Personal information
- Full name: Yannick Yenga Risasi
- Date of birth: 10 April 1985 (age 41)
- Place of birth: Kinshasa, Zaire
- Height: 1.81 m (5 ft 11+1⁄2 in)
- Position: Striker

Team information
- Current team: AS Le Mans Villaret

Senior career*
- Years: Team / Apps / (Gls)
- 2001–2005: Le Mans Union Club 72 / 1 / (0)
- 2005–2006: SO Châtellerault / 36 / (11)
- 2006–2008: Dijon FCO / 44 / (8)
- 2008–2009: Paris FC / 35 / (11)
- 2009–2011: FC Tours / 28 / (2)
- 2011: RC Strasbourg / 17 / (2)
- 2011–2012: Paris FC / 12 / (5)
- 2012–2014: Olympiacos Volos / 40 / (6)
- 2014–2015: Lamia / 19 / (3)
- 2015–2016: Ermis Aradippou / 19 / (1)
- 2017–: Le Mans Villaret

International career
- 2007: Congo DR / 3 / (0)

Managerial career
- 2020–: Le Mans Villaret (player-coach)

= Yannick Yenga =

Congolese footballer (born 1985)

Yannick Yenga Risasi (born 10 April 1985) is a Congolese footballer who plays as a striker for French side Le Mans Villaret.

==Career==
Yenga started his career with Le Mans Union Club 72 but made only two first-team appearances for the club before joining SO Châtellerault in 2005. After scoring 11 goals in the Championnat National, he was signed by Ligue 2 side Dijon FCO. Yenga spent two seasons with Dijon but failed to properly break into the first team, making just 15 league starts for the club. He subsequently returned to the National with Paris FC and scored 11 times during the 2008–09 season. This led to a move back to Ligue 2 when he signed for FC Tours on 16 June 2009.

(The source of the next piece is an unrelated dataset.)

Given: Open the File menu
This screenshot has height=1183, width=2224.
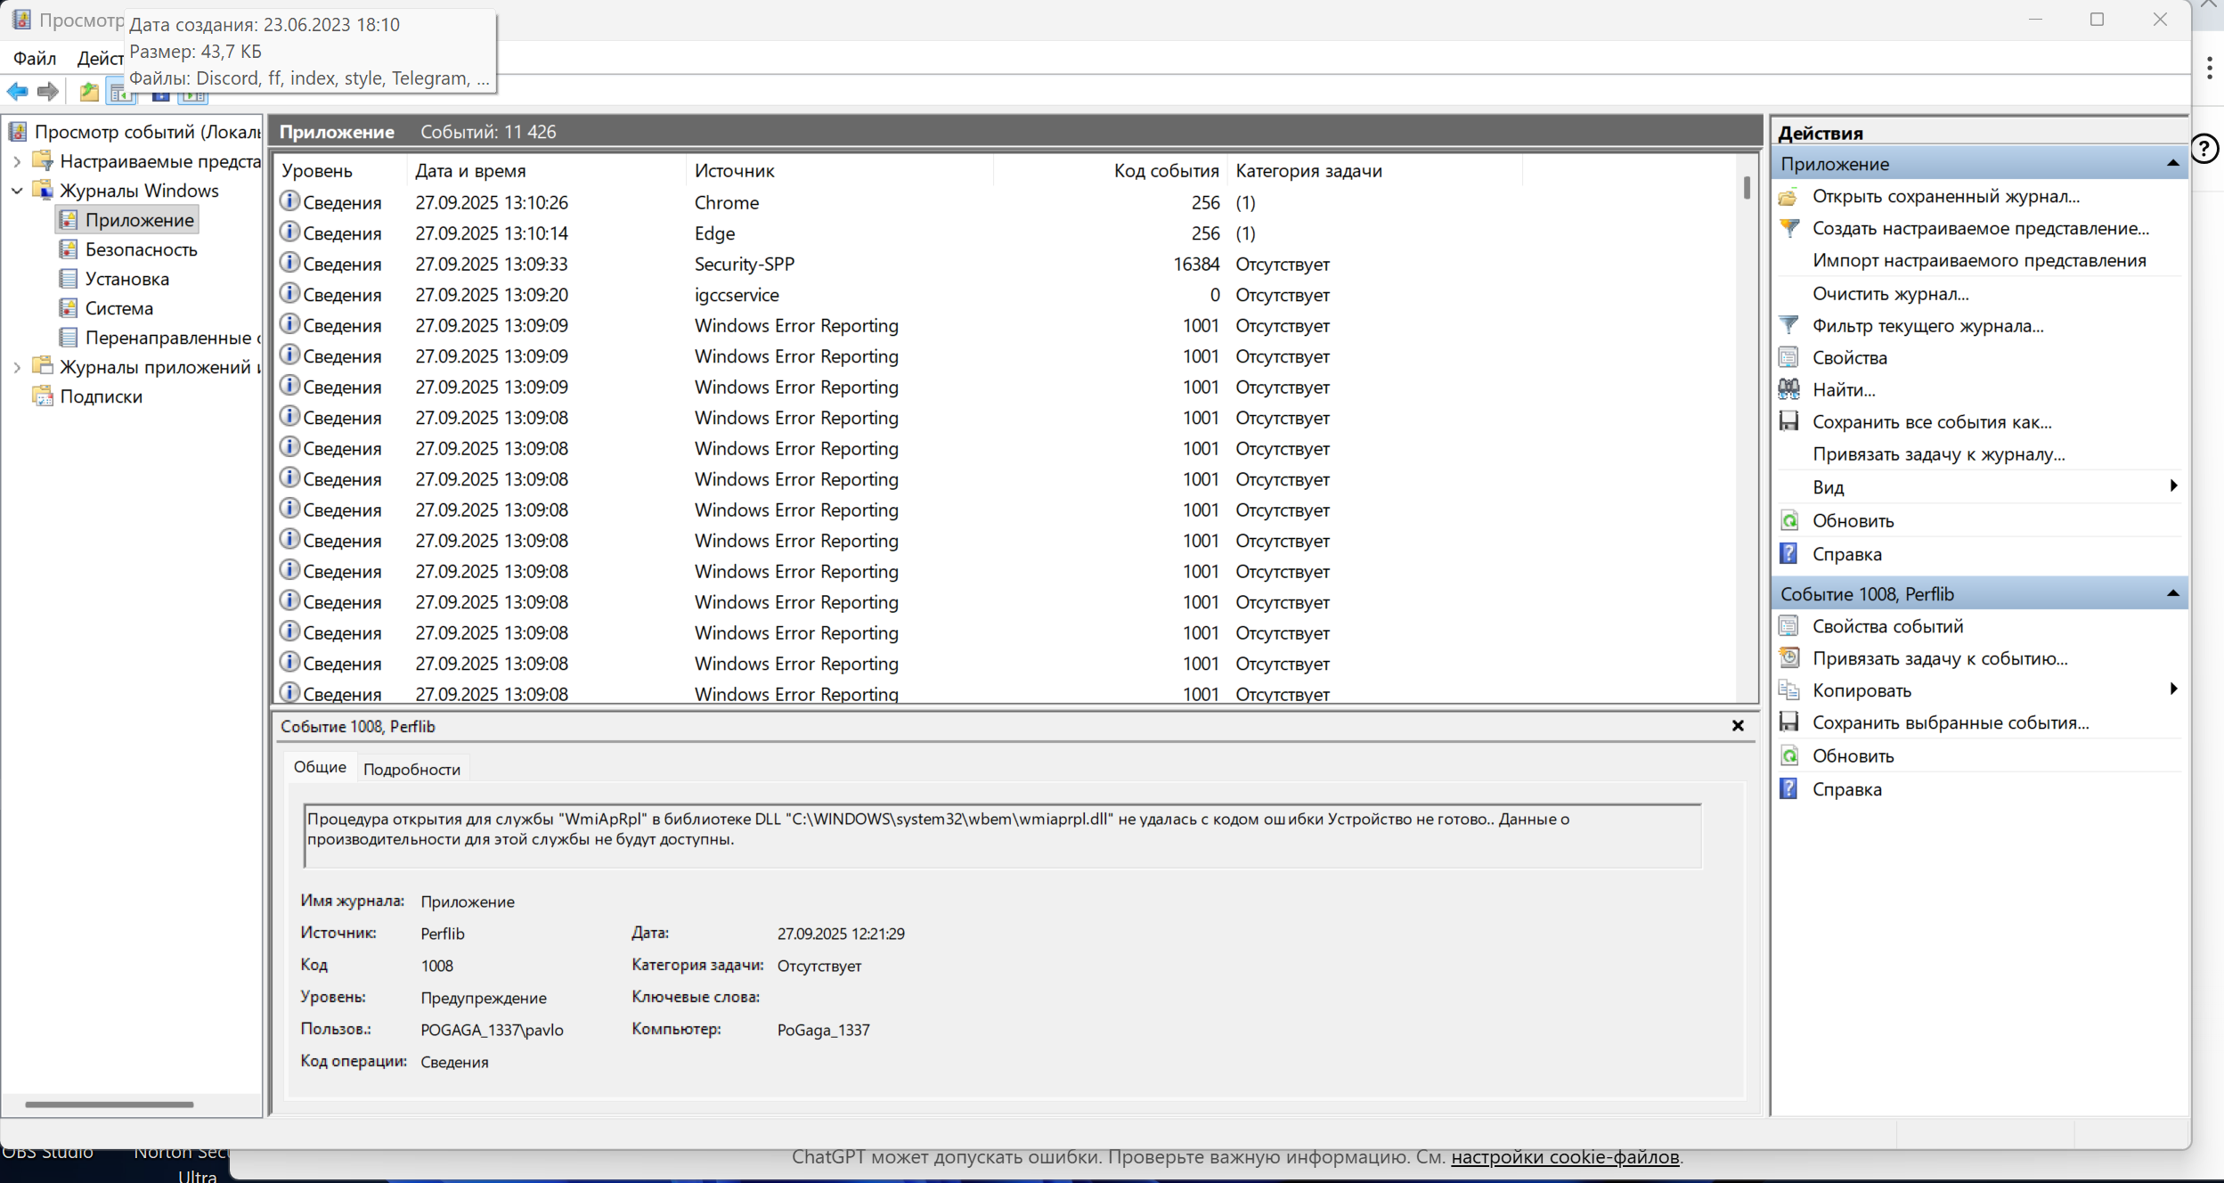Looking at the screenshot, I should point(35,58).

However, Yenga again failed to make an impact at the higher level, scoring only two goals in 28 league appearances. In the transfer window of January 2011, he transferred to RC Strasbourg until the end of the 2010–11 season. He left the club in the summer of the same year following their demotion by the DNCG to the Championnat de France amateur 2, the fifth tier of French football. Yenga then returned to Paris FC for the start of the 2011–12 campaign, and scored the first hat-trick of his senior career in the side's 6–0 win against SAS Épinal on 12 October 2011.

In summer 2012 he moved to Olympiacos Volos He scored his first goal against Kavala in a 2–0 home win. His next goal came against Anagennisi Epanomi F.C. in a 2–0 home win. He also scored against Apollon Smyrnis in a 3–0 home win. Later, he managed to score against Iraklis in a 1–0 away win with a powerful shot. His last goal for the 2012–13 season came against Panetolikos in a 1–2 home loss.

He started the 2013–14 season by scoring against Glyfada F.C. in a 4–1 home win. His next goal came against Paniliakos with a header after an assist from Sergio Daniel Ponce.

==Managerial career==
In November 2020, he was appointed player-coach of amateurs AS Le Mans Villaret.